© JUNGE FREIHEIT Verlag GmbH & Co.  www.jungefreiheit.de    46/00 10. November 2000

 
Protest lohnt sich immer
Kontenkündigung: Mit Einstweiligen Verfügungen Vorhaben der Banken gestoppt / Ausdehnung der Kündigungen auf linksextremistische Vereinigungen
Steffen Königer

In den letzten Monaten, seit Beginn der "Kampagne gegen Rechts", ist es zu vielen Initiativen gegen Parteien, Verlage und Institutionen gekommen, die rechts der Mitte angesiedelt sind. Auch Banken fühlten sich mit einemmal berufen, sich in die "politische Diskussion" einzumischen. Konten wurden kurzerhand gekündigt, was mit der im Kreuzfeuer stehenden NPD begann, sich dann aber – nicht zuletzt wegen der Aufforderung des Bundeskanzlers zu mehr Zivilcourage – auf Zeitungen und Verlage auszuweiten drohte.

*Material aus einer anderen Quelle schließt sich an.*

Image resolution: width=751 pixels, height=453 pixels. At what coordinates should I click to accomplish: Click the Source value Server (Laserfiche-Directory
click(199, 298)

Am deutlichsten engagierte sich die Postbank (Werbespruch: "Die Bank fürs Wesentliche"). Der Vorstand des Kreditinstituts kam in einer Pressemitteilung vom 24. August zu dem Entschluß, in einem ersten Schritt allen "rechtsradikalen Parteien" die Konten zu kündigen. In einem zweiten Schritt sollten wegen der "politischen Hygiene" dann auch Verlagen und den Parteien nahestehenden Organisationen die Konten gekündigt werden. Bereits 24 Stunden, nachdem die Mitteilungen an einige betroffene Kontoinhaber verschickt wurden, so erklärte der Leiter der Pressestelle, Joachim Strunk, auf Nachfrage der JUNGEN FREIHEIT, wurde der Satz mit der "politischen Hygiene" entfernt, da er sich als "schlechte Formulierung" erwiesen hätte.

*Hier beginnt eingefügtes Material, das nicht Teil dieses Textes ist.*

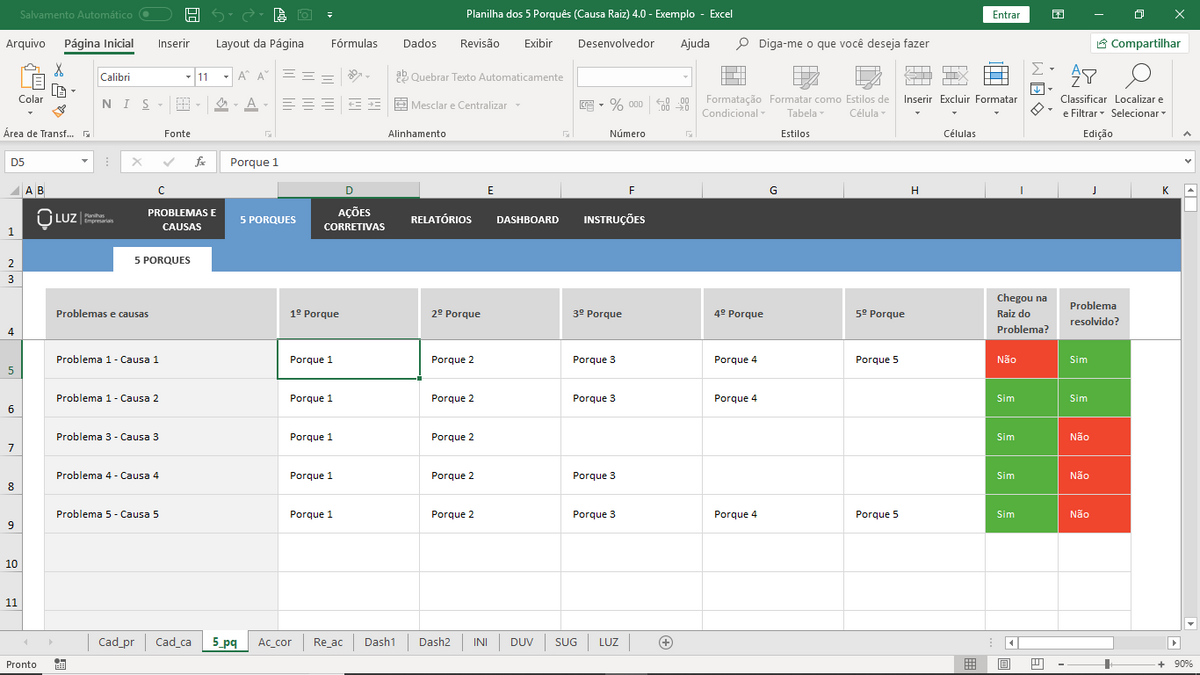Toggle italic formatting I button
Image resolution: width=1200 pixels, height=675 pixels.
coord(127,105)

Außerdem, so Strunk, sei die Postbank dazu übergegangen, "auch Konten von linksextremistischen Vereinigungen" zu kündigen. Nur in Ausnahmefällen, wie er versicherte, würden Privatpersonen Konten gekündigt. Zum Beispiel dann, wenn jemand für einen rechtskräftig verurteilten Gewalttäter sein Konto als Spendenkonto zuläßt. So wie im Falle des Christian Hehl, der 18 Monate für schwere Körperverletzung in der Justizvollzugsanstalt Frankenthal absitzt und für den ein "Sympathisant" sein Privatkonto zum "Solidaritätskonto Hehl" umfunktionierte.

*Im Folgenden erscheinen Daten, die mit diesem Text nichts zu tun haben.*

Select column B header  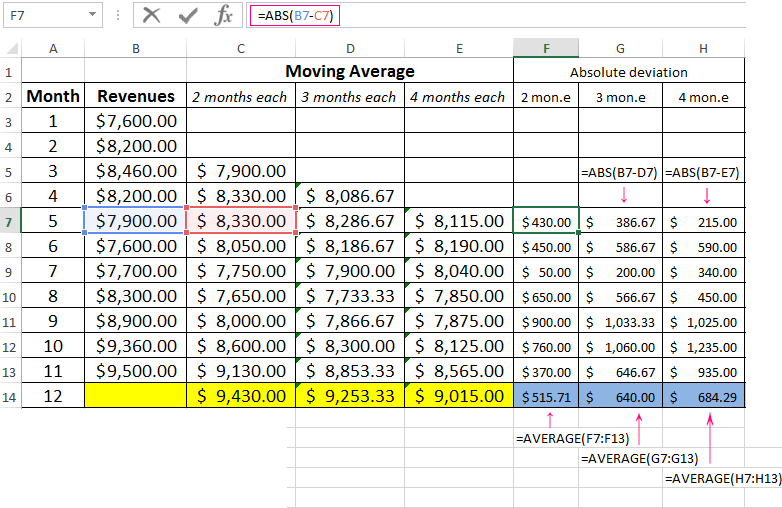(x=135, y=48)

Etwas verwundert war der Pressechef, daß ein Infoblatt der Postbank den Redakteuren der JUNGEN FREIHEIT vorlag, welches gewisse "Sprachregelungen" an ihre Mitarbeiter enthält. Aufgeführt sind dort zwölf Fragen, die vom Kontoverlust Betroffene stellen könnten und Antworten, die Mitarbeiter geben sollten. "Damit wurde den Mitarbeitern, die nicht so involviert sind, eine Argumentationsgrundlage gegeben", versuchte er zu erklären. Nicht geäußert hat sich Strunk, ob dieses "Informationsblatt für Filialleiter und Multiplikatoren" noch im Gebrauch sei. Der zweite Schritt, die Kündigung von Verlagskonten und Konten "diesen Parteien nahestehender Organisationen", trat nicht zuletzt wegen der massiven Gegenwehr nicht mehr in Kraft, denn nicht nur die NPD hat die Postbank mit einstweiligen Verfügungen zur Weiterführung der Parteikonten gezwungen.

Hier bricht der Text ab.